WORK TASK - All of the records must come back exactly as they were given.

PROVIDED DATA -
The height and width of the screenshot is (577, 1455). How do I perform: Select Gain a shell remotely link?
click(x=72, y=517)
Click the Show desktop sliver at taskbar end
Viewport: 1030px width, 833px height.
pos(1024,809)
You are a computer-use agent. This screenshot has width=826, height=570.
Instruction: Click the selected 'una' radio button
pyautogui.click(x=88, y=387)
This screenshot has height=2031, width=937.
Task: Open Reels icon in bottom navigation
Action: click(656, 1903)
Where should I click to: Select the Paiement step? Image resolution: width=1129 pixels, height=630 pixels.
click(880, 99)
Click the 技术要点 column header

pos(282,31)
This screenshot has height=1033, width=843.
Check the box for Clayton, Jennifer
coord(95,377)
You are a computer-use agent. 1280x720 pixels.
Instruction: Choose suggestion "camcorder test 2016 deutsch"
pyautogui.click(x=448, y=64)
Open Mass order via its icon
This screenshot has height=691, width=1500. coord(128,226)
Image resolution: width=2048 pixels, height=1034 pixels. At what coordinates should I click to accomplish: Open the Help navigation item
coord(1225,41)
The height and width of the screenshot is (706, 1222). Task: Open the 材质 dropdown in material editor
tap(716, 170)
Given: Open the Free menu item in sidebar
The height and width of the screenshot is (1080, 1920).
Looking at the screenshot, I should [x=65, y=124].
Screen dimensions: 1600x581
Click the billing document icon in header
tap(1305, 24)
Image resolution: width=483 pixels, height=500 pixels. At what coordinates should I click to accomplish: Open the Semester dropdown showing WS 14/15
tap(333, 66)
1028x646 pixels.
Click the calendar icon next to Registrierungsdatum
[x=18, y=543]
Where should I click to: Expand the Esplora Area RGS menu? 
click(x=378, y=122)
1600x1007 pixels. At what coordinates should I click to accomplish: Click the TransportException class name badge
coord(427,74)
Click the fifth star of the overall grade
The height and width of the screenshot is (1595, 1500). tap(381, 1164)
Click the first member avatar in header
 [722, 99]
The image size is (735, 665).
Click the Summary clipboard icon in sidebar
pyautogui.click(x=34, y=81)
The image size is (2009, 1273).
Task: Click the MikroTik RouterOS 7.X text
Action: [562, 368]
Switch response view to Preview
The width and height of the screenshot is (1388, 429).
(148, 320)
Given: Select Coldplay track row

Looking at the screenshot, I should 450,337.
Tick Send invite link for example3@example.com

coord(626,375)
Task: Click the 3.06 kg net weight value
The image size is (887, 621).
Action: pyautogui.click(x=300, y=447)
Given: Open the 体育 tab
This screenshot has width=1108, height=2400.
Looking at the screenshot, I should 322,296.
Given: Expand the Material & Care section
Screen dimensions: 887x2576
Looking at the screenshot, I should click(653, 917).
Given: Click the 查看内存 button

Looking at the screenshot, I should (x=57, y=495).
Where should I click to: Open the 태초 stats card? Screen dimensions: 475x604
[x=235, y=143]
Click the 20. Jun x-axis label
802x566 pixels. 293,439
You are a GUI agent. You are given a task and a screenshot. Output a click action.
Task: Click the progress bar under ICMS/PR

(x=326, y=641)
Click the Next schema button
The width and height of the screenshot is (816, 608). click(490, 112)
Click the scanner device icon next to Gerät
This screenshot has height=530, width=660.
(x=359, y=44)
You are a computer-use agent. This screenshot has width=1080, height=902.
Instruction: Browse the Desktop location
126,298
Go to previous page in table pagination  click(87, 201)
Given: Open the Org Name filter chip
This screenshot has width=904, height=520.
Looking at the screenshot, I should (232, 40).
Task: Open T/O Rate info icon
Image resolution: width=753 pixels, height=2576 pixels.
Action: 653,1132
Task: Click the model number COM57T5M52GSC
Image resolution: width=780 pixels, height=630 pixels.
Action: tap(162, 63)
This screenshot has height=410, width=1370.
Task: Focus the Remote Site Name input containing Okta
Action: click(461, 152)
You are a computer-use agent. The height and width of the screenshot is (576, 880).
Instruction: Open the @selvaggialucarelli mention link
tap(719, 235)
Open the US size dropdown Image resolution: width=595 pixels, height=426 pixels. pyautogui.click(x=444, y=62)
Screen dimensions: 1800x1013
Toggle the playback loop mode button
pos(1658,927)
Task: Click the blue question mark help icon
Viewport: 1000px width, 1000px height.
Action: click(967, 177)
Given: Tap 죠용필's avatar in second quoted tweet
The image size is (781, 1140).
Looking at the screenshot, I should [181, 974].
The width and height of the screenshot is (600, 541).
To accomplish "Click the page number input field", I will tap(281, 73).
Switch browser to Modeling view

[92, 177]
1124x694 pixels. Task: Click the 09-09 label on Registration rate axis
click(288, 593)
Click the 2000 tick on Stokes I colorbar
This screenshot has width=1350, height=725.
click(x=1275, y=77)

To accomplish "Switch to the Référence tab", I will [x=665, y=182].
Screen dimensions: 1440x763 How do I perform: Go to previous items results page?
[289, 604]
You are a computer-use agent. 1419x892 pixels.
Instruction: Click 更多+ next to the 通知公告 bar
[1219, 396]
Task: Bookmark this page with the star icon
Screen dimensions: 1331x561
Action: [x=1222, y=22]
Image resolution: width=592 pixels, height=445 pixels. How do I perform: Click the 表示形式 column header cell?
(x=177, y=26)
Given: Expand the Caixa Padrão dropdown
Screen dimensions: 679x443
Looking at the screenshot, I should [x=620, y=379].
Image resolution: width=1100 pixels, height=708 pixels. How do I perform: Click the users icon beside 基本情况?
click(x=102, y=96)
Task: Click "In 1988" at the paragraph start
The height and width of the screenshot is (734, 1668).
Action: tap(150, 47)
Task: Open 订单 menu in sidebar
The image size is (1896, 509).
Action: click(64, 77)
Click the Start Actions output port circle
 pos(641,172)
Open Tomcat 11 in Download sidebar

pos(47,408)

TASK ANSWER -
The height and width of the screenshot is (577, 1455). How do I perform: Select Gain a shell remotely link?
click(x=72, y=517)
Click the Show desktop sliver at taskbar end
Viewport: 1030px width, 833px height.
pos(1024,809)
You are a computer-use agent. This screenshot has width=826, height=570.
Instruction: Click the selected 'una' radio button
pyautogui.click(x=88, y=387)
This screenshot has height=2031, width=937.
Task: Open Reels icon in bottom navigation
Action: click(656, 1903)
Where should I click to: Select the Paiement step? Image resolution: width=1129 pixels, height=630 pixels.
click(880, 99)
Click the 技术要点 column header

pos(282,31)
This screenshot has height=1033, width=843.
Check the box for Clayton, Jennifer
coord(95,377)
You are a computer-use agent. 1280x720 pixels.
Instruction: Choose suggestion "camcorder test 2016 deutsch"
pyautogui.click(x=448, y=64)
Open Mass order via its icon
This screenshot has height=691, width=1500. coord(128,226)
Image resolution: width=2048 pixels, height=1034 pixels. At what coordinates should I click to accomplish: Open the Help navigation item
coord(1225,41)
The height and width of the screenshot is (706, 1222). Task: Open the 材质 dropdown in material editor
tap(716, 170)
Given: Open the Free menu item in sidebar
The height and width of the screenshot is (1080, 1920).
Looking at the screenshot, I should [x=65, y=124].
Screen dimensions: 1600x581
Click the billing document icon in header
tap(1305, 24)
Image resolution: width=483 pixels, height=500 pixels. At what coordinates should I click to accomplish: Open the Semester dropdown showing WS 14/15
tap(333, 66)
1028x646 pixels.
Click the calendar icon next to Registrierungsdatum
[x=18, y=543]
Where should I click to: Expand the Esplora Area RGS menu? 
click(x=378, y=122)
1600x1007 pixels. At what coordinates should I click to accomplish: Click the TransportException class name badge
coord(427,74)
Click the fifth star of the overall grade
The height and width of the screenshot is (1595, 1500). tap(381, 1164)
Click the first member avatar in header
 [722, 99]
The image size is (735, 665).
Click the Summary clipboard icon in sidebar
pyautogui.click(x=34, y=81)
The image size is (2009, 1273).
Task: Click the MikroTik RouterOS 7.X text
Action: [562, 368]
Switch response view to Preview
The width and height of the screenshot is (1388, 429).
(148, 320)
Given: Select Coldplay track row

Looking at the screenshot, I should 450,337.
Tick Send invite link for example3@example.com

coord(626,375)
Task: Click the 3.06 kg net weight value
The image size is (887, 621).
Action: pyautogui.click(x=300, y=447)
Given: Open the 体育 tab
This screenshot has width=1108, height=2400.
Looking at the screenshot, I should 322,296.
Given: Expand the Material & Care section
Screen dimensions: 887x2576
Looking at the screenshot, I should click(653, 917).
Given: Click the 查看内存 button

Looking at the screenshot, I should (x=57, y=495).
Where should I click to: Open the 태초 stats card? Screen dimensions: 475x604
[x=235, y=143]
Click the 20. Jun x-axis label
802x566 pixels. 293,439
You are a GUI agent. You are given a task and a screenshot. Output a click action.
Task: Click the progress bar under ICMS/PR

(x=326, y=641)
Click the Next schema button
The width and height of the screenshot is (816, 608). click(490, 112)
Click the scanner device icon next to Gerät
This screenshot has height=530, width=660.
(x=359, y=44)
You are a computer-use agent. This screenshot has width=1080, height=902.
Instruction: Browse the Desktop location
126,298
Go to previous page in table pagination  click(87, 201)
Given: Open the Org Name filter chip
This screenshot has width=904, height=520.
Looking at the screenshot, I should (232, 40).
Task: Open T/O Rate info icon
Image resolution: width=753 pixels, height=2576 pixels.
Action: 653,1132
Task: Click the model number COM57T5M52GSC
Image resolution: width=780 pixels, height=630 pixels.
Action: tap(162, 63)
This screenshot has height=410, width=1370.
Task: Focus the Remote Site Name input containing Okta
Action: click(461, 152)
You are a computer-use agent. The height and width of the screenshot is (576, 880).
Instruction: Open the @selvaggialucarelli mention link
tap(719, 235)
Open the US size dropdown Image resolution: width=595 pixels, height=426 pixels. pyautogui.click(x=444, y=62)
Screen dimensions: 1800x1013
Toggle the playback loop mode button
pos(1658,927)
Task: Click the blue question mark help icon
Viewport: 1000px width, 1000px height.
Action: click(967, 177)
Given: Tap 죠용필's avatar in second quoted tweet
The image size is (781, 1140).
Looking at the screenshot, I should [181, 974].
The width and height of the screenshot is (600, 541).
To accomplish "Click the page number input field", I will tap(281, 73).
Switch browser to Modeling view

[92, 177]
1124x694 pixels. Task: Click the 09-09 label on Registration rate axis
click(288, 593)
Click the 2000 tick on Stokes I colorbar
This screenshot has width=1350, height=725.
click(x=1275, y=77)

To accomplish "Switch to the Référence tab", I will [x=665, y=182].
Screen dimensions: 1440x763 How do I perform: Go to previous items results page?
[289, 604]
You are a computer-use agent. 1419x892 pixels.
Instruction: Click 更多+ next to the 通知公告 bar
[1219, 396]
Task: Bookmark this page with the star icon
Screen dimensions: 1331x561
Action: [x=1222, y=22]
Image resolution: width=592 pixels, height=445 pixels. How do I perform: Click the 表示形式 column header cell?
(x=177, y=26)
Given: Expand the Caixa Padrão dropdown
Screen dimensions: 679x443
Looking at the screenshot, I should [x=620, y=379].
Image resolution: width=1100 pixels, height=708 pixels. How do I perform: Click the users icon beside 基本情况?
click(x=102, y=96)
Task: Click "In 1988" at the paragraph start
The height and width of the screenshot is (734, 1668).
Action: tap(150, 47)
Task: Open 订单 menu in sidebar
The image size is (1896, 509).
Action: click(64, 77)
Click the Start Actions output port circle
 pos(641,172)
Open Tomcat 11 in Download sidebar

pos(47,408)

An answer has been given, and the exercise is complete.